Ela sorriu entre lágrimas e abraçou-me com força.
No dia em que o pequeno Tomás nasceu, fui ao hospital com um ramo de flores e um bolo de laranja ainda quente. Quando entrei no quarto e vi Mariana com o bebé nos braços e Ricardo ao lado dela, senti-me finalmente em paz.
Mas os desafios continuaram. Mariana quis voltar ao trabalho cedo demais para o meu gosto; Ricardo achava que eu me intrometia demasiado na educação do Tomás; eu sentia-me posta de lado quando eles faziam planos sem me incluir.
Uma noite, depois de mais uma discussão sobre quem devia buscar o Tomás à creche, sentei-me sozinha na sala e olhei para as fotografias antigas na estante: eu e António no nosso casamento; Ricardo ainda bebé; todos nós à mesa num Natal distante.

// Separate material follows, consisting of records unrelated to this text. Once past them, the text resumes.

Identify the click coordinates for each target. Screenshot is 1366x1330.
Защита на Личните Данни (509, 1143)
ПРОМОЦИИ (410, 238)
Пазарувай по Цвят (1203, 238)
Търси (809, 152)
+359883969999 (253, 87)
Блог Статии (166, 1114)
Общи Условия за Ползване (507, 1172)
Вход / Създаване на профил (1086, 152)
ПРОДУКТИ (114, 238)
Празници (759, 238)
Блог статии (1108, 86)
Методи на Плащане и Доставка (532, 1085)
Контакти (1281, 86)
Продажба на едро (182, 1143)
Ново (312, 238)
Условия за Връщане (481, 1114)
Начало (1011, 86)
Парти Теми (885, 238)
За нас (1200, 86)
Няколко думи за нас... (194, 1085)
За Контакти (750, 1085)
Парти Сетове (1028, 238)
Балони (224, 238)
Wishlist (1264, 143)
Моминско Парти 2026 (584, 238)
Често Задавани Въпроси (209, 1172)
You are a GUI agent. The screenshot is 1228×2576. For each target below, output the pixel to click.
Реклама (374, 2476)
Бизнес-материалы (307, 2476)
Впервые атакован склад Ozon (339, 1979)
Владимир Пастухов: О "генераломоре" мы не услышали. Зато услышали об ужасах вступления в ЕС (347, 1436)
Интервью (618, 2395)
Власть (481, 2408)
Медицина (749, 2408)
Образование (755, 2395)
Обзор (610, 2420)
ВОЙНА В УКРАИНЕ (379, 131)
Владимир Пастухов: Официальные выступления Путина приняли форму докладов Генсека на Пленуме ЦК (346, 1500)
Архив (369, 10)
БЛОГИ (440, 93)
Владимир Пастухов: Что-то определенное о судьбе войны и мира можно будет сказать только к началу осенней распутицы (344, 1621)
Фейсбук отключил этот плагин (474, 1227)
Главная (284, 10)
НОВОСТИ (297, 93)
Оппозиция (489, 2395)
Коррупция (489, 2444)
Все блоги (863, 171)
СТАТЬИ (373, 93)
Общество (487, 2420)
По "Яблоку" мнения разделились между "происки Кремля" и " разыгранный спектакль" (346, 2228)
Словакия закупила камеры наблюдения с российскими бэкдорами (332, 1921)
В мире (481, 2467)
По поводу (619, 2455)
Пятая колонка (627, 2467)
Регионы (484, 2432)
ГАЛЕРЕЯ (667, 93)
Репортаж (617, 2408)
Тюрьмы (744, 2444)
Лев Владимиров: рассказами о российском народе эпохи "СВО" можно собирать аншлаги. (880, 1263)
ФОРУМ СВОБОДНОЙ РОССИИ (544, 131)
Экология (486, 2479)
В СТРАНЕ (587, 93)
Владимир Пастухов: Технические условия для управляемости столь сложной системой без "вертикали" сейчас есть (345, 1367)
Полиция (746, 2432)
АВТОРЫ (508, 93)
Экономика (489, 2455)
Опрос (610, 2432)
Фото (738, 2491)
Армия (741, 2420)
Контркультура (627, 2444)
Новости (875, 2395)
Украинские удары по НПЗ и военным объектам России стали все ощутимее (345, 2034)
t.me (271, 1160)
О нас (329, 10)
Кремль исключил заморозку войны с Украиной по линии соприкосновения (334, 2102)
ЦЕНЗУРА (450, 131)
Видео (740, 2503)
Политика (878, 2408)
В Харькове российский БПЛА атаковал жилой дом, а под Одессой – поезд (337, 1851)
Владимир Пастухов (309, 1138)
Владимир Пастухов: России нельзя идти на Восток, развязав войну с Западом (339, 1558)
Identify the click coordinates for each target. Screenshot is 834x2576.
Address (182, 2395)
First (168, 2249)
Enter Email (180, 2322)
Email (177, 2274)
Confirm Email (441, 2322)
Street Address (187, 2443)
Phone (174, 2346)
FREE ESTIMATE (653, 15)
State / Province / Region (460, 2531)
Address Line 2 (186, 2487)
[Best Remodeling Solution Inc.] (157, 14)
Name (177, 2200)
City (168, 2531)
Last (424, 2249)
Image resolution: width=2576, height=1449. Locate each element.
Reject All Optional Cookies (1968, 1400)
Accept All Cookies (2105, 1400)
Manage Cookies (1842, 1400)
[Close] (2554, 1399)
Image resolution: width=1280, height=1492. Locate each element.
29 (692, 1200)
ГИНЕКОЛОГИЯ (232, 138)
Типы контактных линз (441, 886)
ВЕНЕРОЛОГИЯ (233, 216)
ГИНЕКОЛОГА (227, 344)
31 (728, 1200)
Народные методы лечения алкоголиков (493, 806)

Pensei em tudo o que tinha mudado — nas tradições que já ninguém seguia, nas palavras ditas e nas que ficaram por dizer.
No domingo seguinte, convidei-os para jantar outra vez. Fiz questão de pedir à Mariana para escolher o menu — ela pediu lasanha vegetariana.
Enquanto cozinhávamos juntas na cozinha apertada, Mariana virou-se para mim:
— Sabe, D. Teresa… Às vezes sinto que nunca vou ser suficiente para si.
Fiquei parada um instante. Depois abracei-a:
— Eu é que tenho medo de não ser suficiente para vocês…
Rimo-nos as duas entre lágrimas e molho de tomate.
Naquela noite, à mesa com Ricardo e Tomás a brincar no chão, percebi finalmente: família não é sobre quem serve primeiro ou quem faz melhor arroz; é sobre quem fica quando tudo o resto falha.
Agora pergunto-me: quantas vezes deixamos o orgulho falar mais alto do que o amor? E será que algum dia aprendemos mesmo a ouvir uns aos outros?